Fünf Läden des Einkaufszentrum Leo-Center erhalten Fairtrade-Urkunden, weil die fair gehandelten Kaffee, Tee oder Kleidung verkaufen. Doch die Kunden bemängeln Transparenz der Siegel.

Leonberg - Hier gibt es die goldigsten Fairtrade-Artikel.“ Der Erste Bürgermeister Ulrich Vonderheid ist entzückt, als ihm Petra Franke, die Filialleiterin von Buch Röhm im Leo-Center, eine Kuschelpuppe zeigt. Der graue Hase ist aus fair gehandelter Baumwolle hergestellt. „Hier wird man schon in der Wiege mit der Thematik konfrontiert“, sagt Vonderheid. Der Erste Bürgermeister ist im Leo-Center unterwegs und verteilt Fairtrade-Urkunden an fünf Geschäfte. Neben Buch Röhm sind dies Edeka Baisch, das Reformhaus Godel, Tee Gschwender und die Coffreez Coffeebar. „Sie haben alle dazu beigetragen, dass Leonberg 2013 Fairtrade-Stadt wurde“, sagt Vonderheid.

 

Dafür müssen die Geschäfte mindestens zwei Produkte mit anerkanntem Siegel im Sortiment führen. Bei Edeka Baisch gibt es etwa fair gehandelte Rosen, Kaffee, Trinkschorle oder auch den Brotaufstrich mit dem Namen „It’s my life“. Auch im Reformhaus Godel reichen zwei Hände nicht aus, um die insgesamt 20 bis 30 fair gehandelten Produkte zu zählen. Hier reicht das Angebot von verschiedenen Kokosprodukten bis hin zu den Klassikern Kakao, Schokolade und Kaffee. Der Betreiber der Coffreez Coffeebar, Joachim Wezel, hat sich auf Eigeninitiative bei der Steuerungsgruppe gemeldet. Der Fairtrade-Aktivist beschäftigt sich schon lang mit dem Thema und bietet Kaffee, Tee und Schokolade aus fairem Handel an.

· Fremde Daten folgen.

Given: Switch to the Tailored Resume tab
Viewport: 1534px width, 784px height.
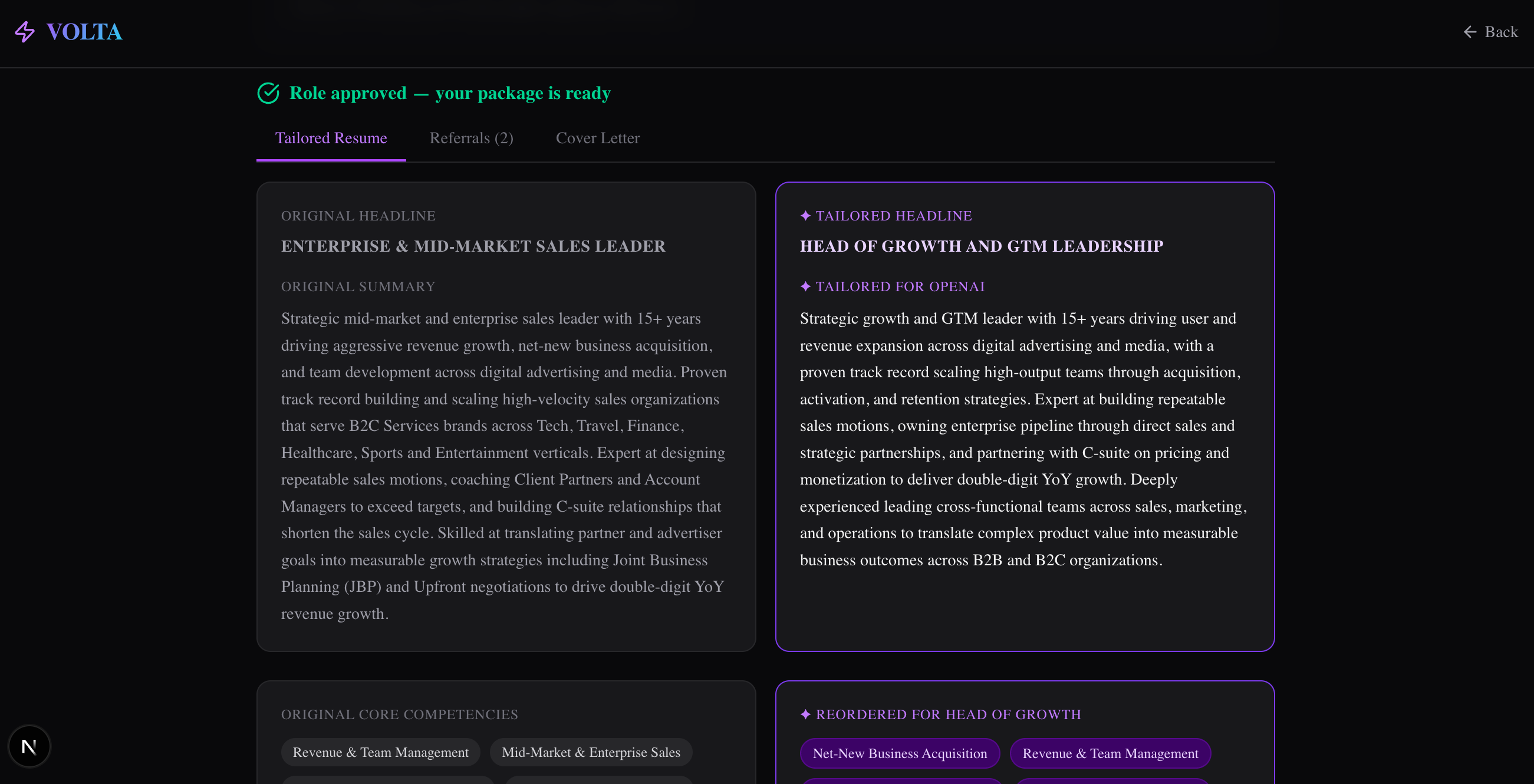Looking at the screenshot, I should (331, 138).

„Viele denken, dass Fairtrade-Sachen künstlich teuer sind. Doch man muss sich nur das Beispiel Kaffee anschauen. Das sind unfassbar viele Arbeitsschritte, bis der in unseren Kaffeetassen landet“, merkt der Erste Bürgermeister an. „Wenn man beispielsweise das Gehalt eines Kaffeebohnenpflückers verdoppelt, kostet uns das hier bei einem Pfund Kaffee höchstens zehn Cent.“Es sei wichtig, dass die Leute, die am Beginn einer Wertschöpfungskette stehen, auch den entsprechenden Lohn bekommen. Das sei der Fairtrade-Gedanke. „Viele sympathisieren mit dem Mindestlohn. Und der heißt ja auch nichts anderes, als gerechten Lohn für vernünftige Arbeit zu erhalten.“

Begleitet wird Vonderheid bei seinem Rundgang durch das Leo-Center von Maria Zundel vom Eine-Welt-Laden, Jutta Metz und Rüdiger Beising als Vertreter des Gemeinderats und Center-Manager Lukas Rottmann. Dieser freut sich über die vielen Urkunden. „Dem Fairtrade-Gedanken stehen wir sehr offen gegenüber und wollen ihn weiterverfolgen. „Wir sind sehr stolz, dass es fünf Mieter geschafft haben, das Siegel zu erhalten“, sagt Rottmann. Auch Gerlinde Mundinger von Tee Gschwender verkauft bereits seit etwa drei bis vier Jahren sozial und ökologisch nachhaltig hergestellte Produkte. Eine der zwei für das Siegel ausschlaggebenden Teesorten ist ein Grüntee aus Indien. „Die Nachfrage ist in den letzten Jahren deutlich gestiegen“, meint Mundinger.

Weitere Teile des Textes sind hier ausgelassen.